At the Heart of Things
Dozens of laboratory directors, cardiologists, internal medicine physicians, clinical chemists, and biomedical engineers visited Bar-Ilan University in late September for a three-day symposium on innovative high-sensitivity cardiac troponin and other cardiac biomarkers testing. The symposium was held under the auspice of the International Federation of Clinical Chemistry and The European Federation of Clinical Chemistry and Laboratory Medicine, and sponsored by the major manufacturing companies in this field
"Troponin is a protein that is secreted to the bloodstream following a heart attack," explains Dr. Amos Danielli, head of the optical imaging and biosensing laboratory at the Alexander Kofkin Faculty of Engineering and BINA at Bar-Ilan University as well as symposium organizer. "Only eight percent of ER visits involving chest pain are actually heart attacks. More than 90 percent of the patients presenting with chest pain do not have a heart attack and most of them can and should be discharged. Unfortunately, the devices currently at our disposal can't detect low levels of cardiac troponin, so everyone ends up being hospitalized for at least 6-9 hours. Only then, if cardiac troponin levels are still low and undetected, they are discharged."
Emergency rooms are short on space and high on action. Suspicion of a heart attack is the second most common reason for ER visits. If we had a way to rapidly rule-out heart attack by detecting low levels of cardiac troponin in the blood, it would be extremely beneficial to both patients' wellbeing and ER efficiency.
"If we want emergency medicine to use these innovative solutions, we must create collaborations between the emergency medicine system and minds behind these technologies. This symposium was a great platform for establishing these connections," notes Dr. Danielli, who implements such cooperation in his lab, and whose many partners attended the symposium as guests and speakers.

Material shown:
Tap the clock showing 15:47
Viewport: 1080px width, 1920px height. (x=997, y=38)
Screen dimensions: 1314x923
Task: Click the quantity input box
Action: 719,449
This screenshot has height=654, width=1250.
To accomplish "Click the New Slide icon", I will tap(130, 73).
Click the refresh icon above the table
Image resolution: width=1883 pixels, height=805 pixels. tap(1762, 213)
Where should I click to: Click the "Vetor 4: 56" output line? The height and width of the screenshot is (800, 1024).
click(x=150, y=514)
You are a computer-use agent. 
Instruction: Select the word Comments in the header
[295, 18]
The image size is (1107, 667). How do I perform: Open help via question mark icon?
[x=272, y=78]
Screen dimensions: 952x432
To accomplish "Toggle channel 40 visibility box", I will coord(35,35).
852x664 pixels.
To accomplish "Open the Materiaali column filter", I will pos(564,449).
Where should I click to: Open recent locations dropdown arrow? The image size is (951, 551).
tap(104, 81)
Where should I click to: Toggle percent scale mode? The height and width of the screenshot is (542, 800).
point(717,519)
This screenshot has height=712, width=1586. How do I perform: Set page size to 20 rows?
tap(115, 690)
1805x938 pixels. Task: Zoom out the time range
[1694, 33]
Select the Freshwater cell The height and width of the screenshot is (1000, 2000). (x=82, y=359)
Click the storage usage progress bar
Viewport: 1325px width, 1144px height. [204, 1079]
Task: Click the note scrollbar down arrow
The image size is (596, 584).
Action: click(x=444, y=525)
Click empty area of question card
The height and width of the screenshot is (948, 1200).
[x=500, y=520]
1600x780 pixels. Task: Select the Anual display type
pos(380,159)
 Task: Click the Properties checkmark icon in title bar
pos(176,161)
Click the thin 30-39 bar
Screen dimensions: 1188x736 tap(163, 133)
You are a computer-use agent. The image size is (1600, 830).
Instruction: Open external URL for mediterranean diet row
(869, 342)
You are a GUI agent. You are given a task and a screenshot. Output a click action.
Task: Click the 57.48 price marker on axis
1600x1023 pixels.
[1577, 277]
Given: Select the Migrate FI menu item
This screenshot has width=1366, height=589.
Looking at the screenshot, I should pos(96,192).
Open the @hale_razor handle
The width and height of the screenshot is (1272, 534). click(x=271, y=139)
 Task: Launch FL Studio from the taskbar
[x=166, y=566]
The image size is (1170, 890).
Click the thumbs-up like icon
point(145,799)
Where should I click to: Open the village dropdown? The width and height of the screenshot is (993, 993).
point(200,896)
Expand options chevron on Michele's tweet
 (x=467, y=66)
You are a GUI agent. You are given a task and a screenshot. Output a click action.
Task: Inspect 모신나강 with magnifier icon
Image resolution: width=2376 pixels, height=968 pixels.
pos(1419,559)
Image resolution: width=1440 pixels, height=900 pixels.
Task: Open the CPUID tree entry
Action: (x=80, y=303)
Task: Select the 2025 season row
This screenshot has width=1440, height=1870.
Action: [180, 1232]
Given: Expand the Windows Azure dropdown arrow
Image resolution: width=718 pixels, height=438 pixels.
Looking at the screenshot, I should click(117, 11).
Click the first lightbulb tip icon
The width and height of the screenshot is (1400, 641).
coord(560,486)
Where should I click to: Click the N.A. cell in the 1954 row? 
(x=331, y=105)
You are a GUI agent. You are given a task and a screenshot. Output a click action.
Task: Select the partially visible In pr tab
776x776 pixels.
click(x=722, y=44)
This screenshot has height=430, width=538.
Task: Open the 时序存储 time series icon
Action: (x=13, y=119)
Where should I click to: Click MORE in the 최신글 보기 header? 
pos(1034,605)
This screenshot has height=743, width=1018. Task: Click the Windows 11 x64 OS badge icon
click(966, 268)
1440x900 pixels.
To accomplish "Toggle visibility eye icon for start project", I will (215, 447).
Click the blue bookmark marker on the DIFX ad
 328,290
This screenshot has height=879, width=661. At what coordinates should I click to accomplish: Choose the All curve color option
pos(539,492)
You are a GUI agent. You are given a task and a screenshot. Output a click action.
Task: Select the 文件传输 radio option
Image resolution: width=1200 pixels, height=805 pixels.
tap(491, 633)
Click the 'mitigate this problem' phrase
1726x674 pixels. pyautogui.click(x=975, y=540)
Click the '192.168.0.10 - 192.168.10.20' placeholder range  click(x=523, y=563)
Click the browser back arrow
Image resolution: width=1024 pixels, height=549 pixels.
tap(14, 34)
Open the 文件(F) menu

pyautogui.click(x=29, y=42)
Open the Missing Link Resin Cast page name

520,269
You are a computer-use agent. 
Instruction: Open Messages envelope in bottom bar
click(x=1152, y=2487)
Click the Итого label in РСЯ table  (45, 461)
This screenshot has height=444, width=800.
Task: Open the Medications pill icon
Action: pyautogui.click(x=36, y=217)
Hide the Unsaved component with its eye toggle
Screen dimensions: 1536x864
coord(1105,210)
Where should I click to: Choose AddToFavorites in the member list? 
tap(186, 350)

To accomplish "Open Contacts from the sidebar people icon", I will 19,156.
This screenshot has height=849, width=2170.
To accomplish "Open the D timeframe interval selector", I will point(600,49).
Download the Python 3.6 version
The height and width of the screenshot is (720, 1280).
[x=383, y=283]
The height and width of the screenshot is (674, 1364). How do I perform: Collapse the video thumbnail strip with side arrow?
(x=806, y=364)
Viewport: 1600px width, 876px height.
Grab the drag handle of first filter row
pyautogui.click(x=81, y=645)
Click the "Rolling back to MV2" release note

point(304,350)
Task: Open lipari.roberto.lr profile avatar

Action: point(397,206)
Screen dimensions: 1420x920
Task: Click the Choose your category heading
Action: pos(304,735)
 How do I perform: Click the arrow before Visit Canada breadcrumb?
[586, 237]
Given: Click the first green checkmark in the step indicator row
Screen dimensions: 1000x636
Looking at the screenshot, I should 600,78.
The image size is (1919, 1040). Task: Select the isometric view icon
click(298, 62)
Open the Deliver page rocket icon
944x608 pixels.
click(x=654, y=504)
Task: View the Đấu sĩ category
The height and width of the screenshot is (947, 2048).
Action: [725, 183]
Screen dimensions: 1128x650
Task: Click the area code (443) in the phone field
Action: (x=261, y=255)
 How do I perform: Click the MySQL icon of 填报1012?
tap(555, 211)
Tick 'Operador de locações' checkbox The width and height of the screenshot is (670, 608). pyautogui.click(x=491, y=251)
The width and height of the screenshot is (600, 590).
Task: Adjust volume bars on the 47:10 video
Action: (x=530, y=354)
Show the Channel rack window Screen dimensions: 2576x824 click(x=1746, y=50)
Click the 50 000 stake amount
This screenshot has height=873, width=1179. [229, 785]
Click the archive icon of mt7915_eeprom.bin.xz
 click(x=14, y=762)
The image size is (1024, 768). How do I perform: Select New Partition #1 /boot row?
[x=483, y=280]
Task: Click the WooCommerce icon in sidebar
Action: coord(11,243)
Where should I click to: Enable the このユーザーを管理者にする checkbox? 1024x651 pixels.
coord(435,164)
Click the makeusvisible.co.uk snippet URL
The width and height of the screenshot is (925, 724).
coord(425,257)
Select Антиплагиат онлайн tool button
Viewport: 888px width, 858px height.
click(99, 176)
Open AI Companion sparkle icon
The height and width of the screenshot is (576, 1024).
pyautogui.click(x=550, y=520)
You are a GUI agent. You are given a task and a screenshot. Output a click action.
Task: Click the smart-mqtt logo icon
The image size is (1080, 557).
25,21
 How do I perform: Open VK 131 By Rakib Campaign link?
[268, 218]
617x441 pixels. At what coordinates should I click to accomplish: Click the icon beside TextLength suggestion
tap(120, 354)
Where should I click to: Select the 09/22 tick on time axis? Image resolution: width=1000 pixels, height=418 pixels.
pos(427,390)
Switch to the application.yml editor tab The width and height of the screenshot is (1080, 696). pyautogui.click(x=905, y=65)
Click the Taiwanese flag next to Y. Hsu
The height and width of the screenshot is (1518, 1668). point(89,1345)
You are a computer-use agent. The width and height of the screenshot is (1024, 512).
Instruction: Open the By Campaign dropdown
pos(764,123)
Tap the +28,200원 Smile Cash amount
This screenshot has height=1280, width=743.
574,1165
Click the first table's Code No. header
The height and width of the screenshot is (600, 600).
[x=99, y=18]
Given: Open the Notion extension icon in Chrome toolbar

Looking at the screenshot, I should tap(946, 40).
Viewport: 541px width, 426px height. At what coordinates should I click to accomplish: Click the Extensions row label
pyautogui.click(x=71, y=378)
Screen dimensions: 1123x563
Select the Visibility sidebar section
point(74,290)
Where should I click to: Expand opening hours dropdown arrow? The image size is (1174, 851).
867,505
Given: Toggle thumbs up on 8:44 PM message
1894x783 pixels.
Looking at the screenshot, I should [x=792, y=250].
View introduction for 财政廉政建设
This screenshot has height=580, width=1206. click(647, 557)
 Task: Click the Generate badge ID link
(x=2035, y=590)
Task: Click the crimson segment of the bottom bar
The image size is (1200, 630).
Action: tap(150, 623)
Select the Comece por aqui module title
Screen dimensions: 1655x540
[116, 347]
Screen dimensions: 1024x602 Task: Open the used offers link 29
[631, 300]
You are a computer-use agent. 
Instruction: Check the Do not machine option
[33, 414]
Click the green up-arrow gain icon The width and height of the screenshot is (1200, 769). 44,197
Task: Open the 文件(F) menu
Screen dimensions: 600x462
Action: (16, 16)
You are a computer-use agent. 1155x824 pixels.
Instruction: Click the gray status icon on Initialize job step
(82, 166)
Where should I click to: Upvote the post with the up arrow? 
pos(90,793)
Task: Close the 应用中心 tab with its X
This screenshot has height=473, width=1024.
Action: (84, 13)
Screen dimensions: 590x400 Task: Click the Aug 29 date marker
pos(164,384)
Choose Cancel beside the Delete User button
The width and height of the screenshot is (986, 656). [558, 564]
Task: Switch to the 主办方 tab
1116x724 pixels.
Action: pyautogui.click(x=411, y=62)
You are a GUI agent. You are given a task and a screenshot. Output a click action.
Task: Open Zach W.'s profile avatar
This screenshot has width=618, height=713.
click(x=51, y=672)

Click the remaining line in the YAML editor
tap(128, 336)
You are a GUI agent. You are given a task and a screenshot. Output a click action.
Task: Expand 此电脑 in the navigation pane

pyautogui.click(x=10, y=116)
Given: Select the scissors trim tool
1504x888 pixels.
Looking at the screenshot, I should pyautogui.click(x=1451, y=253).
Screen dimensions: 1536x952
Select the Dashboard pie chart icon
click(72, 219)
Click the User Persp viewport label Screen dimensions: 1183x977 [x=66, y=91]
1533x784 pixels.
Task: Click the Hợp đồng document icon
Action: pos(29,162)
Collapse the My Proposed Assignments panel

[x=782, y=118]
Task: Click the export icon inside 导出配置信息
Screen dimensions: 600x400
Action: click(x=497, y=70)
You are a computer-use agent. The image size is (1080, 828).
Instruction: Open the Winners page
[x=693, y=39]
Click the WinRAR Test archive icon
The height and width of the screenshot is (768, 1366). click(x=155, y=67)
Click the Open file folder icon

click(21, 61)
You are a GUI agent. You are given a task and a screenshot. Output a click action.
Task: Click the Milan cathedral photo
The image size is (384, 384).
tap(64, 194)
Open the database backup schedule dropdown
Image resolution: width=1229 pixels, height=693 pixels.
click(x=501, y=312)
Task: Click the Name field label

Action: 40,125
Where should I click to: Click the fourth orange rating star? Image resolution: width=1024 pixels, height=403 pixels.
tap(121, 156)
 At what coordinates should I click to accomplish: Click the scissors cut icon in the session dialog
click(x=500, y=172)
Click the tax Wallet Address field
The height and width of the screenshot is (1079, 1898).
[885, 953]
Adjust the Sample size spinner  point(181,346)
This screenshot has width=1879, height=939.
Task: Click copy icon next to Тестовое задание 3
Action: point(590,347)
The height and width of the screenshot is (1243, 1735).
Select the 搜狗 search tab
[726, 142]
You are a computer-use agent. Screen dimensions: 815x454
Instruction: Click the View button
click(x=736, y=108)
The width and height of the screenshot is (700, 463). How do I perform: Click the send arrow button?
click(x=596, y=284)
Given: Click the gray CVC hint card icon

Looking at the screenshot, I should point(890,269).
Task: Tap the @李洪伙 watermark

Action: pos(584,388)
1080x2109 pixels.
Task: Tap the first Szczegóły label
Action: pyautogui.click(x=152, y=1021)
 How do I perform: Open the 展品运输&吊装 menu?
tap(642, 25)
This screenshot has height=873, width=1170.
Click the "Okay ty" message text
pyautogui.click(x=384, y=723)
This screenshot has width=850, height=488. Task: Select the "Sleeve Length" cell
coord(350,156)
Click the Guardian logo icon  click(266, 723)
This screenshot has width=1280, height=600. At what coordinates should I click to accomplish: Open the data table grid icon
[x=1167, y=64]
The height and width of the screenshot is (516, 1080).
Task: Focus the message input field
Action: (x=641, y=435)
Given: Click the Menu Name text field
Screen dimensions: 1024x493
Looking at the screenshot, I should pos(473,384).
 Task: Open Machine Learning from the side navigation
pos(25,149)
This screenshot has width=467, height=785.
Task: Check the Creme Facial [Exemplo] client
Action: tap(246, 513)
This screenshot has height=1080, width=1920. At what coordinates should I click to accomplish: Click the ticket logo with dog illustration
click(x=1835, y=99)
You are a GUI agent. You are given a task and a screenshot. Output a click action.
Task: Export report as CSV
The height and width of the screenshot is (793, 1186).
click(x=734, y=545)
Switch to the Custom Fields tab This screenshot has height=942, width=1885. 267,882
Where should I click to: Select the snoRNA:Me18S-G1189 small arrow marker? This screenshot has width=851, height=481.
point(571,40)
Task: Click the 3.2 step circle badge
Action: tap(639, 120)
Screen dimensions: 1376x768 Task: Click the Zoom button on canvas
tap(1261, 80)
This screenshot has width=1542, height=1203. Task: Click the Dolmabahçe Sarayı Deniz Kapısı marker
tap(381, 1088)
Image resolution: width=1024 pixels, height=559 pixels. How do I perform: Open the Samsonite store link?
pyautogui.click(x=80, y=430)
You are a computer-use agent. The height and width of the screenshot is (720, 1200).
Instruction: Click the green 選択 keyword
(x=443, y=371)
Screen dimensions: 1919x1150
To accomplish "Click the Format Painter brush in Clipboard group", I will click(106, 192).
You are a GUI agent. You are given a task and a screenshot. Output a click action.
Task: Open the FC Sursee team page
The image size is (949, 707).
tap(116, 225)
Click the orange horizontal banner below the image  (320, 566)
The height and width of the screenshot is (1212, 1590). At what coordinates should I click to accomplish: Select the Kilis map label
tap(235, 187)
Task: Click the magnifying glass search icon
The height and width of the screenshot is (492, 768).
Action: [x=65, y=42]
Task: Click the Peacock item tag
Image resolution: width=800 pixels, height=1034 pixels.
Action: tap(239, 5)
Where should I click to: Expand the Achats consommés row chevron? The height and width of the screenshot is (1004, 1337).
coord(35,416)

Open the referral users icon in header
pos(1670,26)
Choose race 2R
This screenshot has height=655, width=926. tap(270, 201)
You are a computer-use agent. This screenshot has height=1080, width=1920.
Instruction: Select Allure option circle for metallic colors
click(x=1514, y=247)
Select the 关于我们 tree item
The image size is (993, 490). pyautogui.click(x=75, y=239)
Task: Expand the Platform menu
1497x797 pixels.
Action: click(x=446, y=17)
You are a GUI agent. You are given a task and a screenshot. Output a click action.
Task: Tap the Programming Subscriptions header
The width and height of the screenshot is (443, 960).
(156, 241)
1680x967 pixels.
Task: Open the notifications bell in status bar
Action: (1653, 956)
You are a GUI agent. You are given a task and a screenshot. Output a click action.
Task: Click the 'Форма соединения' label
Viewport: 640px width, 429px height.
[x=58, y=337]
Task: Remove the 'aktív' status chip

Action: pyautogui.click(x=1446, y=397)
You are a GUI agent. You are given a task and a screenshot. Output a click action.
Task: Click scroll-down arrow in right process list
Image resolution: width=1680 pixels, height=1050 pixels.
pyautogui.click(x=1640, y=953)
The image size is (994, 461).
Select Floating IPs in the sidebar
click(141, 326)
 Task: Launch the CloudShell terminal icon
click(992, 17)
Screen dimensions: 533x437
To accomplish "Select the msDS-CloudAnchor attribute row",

Task statement:
Answer these questions from the text on the cardiac troponin symposium:
1. How many days did the symposium last?
2. What share of ER visits involving chest pain are actually heart attacks?
3. What is the second most common reason for ER visits?
The records are not needed here.

The answer:
1. Three days.
2. Eight percent.
3. Suspicion of a heart attack.